▶ Task description:
Retype the lines of the records below, starting at the line that contains "Given: Click the deck title in the header" and ending at the line that contains "tap(50, 1297)", with both of those lines included. Keep every character the same.

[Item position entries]
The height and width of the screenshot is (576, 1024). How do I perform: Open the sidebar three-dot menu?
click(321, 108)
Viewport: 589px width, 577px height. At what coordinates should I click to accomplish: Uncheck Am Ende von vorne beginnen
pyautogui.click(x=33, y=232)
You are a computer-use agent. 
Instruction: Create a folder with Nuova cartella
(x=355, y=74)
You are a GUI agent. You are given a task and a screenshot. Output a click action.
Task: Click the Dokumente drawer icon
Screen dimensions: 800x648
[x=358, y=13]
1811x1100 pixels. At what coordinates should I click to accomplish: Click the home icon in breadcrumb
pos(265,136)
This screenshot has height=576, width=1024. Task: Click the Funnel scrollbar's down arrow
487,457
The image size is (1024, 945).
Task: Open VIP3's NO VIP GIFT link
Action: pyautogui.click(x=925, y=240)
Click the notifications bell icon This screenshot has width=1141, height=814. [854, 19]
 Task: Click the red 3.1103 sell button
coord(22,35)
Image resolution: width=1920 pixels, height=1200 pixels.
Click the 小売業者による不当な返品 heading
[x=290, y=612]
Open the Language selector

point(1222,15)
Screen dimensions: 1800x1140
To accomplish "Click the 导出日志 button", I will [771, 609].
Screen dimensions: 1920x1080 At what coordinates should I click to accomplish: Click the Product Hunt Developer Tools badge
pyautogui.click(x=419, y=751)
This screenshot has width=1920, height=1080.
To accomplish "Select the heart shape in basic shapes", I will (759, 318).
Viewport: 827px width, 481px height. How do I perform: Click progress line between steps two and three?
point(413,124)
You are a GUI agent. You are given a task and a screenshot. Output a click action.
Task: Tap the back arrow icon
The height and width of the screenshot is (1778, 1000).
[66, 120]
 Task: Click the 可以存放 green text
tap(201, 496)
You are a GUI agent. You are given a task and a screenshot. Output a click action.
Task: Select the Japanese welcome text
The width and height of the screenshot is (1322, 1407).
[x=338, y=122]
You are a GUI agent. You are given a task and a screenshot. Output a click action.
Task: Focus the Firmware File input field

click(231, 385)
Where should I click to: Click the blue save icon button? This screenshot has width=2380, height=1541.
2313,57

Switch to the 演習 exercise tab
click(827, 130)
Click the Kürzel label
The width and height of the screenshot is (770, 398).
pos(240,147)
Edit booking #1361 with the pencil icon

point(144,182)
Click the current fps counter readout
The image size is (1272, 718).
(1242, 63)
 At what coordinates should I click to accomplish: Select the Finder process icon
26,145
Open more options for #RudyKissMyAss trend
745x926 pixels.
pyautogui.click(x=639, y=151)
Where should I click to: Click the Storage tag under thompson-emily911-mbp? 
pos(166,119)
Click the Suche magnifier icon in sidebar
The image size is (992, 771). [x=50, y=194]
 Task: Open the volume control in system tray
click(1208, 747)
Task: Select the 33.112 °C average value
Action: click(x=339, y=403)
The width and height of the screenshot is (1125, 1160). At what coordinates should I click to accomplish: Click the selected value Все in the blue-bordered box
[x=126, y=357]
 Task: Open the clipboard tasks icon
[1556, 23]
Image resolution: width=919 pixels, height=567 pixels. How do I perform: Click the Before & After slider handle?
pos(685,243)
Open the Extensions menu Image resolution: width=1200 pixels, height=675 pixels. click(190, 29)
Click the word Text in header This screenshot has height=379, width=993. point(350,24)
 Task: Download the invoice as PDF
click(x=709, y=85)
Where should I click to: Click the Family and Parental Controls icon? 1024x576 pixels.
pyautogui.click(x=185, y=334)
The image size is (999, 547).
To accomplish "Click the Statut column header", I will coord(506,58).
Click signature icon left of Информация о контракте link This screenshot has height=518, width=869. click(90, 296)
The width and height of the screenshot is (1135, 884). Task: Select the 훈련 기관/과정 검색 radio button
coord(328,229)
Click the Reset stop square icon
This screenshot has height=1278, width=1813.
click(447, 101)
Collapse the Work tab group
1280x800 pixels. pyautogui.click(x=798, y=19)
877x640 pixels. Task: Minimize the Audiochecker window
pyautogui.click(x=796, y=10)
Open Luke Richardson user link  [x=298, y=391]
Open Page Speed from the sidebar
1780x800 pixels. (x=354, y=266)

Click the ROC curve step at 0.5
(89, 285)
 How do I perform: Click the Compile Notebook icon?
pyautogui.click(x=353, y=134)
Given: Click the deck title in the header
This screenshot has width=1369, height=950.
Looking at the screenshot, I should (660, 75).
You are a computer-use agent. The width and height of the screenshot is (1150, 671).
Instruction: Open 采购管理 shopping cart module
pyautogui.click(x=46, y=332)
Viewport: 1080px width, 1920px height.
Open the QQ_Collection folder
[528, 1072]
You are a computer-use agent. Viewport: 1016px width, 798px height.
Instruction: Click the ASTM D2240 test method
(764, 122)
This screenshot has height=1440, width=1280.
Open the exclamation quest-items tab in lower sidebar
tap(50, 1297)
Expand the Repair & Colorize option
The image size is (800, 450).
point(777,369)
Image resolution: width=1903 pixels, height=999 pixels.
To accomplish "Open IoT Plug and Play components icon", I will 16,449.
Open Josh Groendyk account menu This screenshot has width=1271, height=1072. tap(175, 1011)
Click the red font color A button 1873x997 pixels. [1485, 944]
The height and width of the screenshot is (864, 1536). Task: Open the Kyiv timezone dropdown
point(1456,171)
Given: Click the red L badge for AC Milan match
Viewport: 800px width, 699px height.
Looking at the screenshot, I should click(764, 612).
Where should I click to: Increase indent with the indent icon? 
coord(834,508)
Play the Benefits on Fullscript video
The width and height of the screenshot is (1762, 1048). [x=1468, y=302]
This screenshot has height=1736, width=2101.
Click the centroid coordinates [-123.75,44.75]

▶ Exercise solution:
Given: Click the deck title in the header
This screenshot has width=1369, height=950.
Looking at the screenshot, I should (660, 75).
You are a computer-use agent. The width and height of the screenshot is (1150, 671).
Instruction: Open 采购管理 shopping cart module
pyautogui.click(x=46, y=332)
Viewport: 1080px width, 1920px height.
Open the QQ_Collection folder
[528, 1072]
You are a computer-use agent. Viewport: 1016px width, 798px height.
Instruction: Click the ASTM D2240 test method
(764, 122)
This screenshot has height=1440, width=1280.
Open the exclamation quest-items tab in lower sidebar
tap(50, 1297)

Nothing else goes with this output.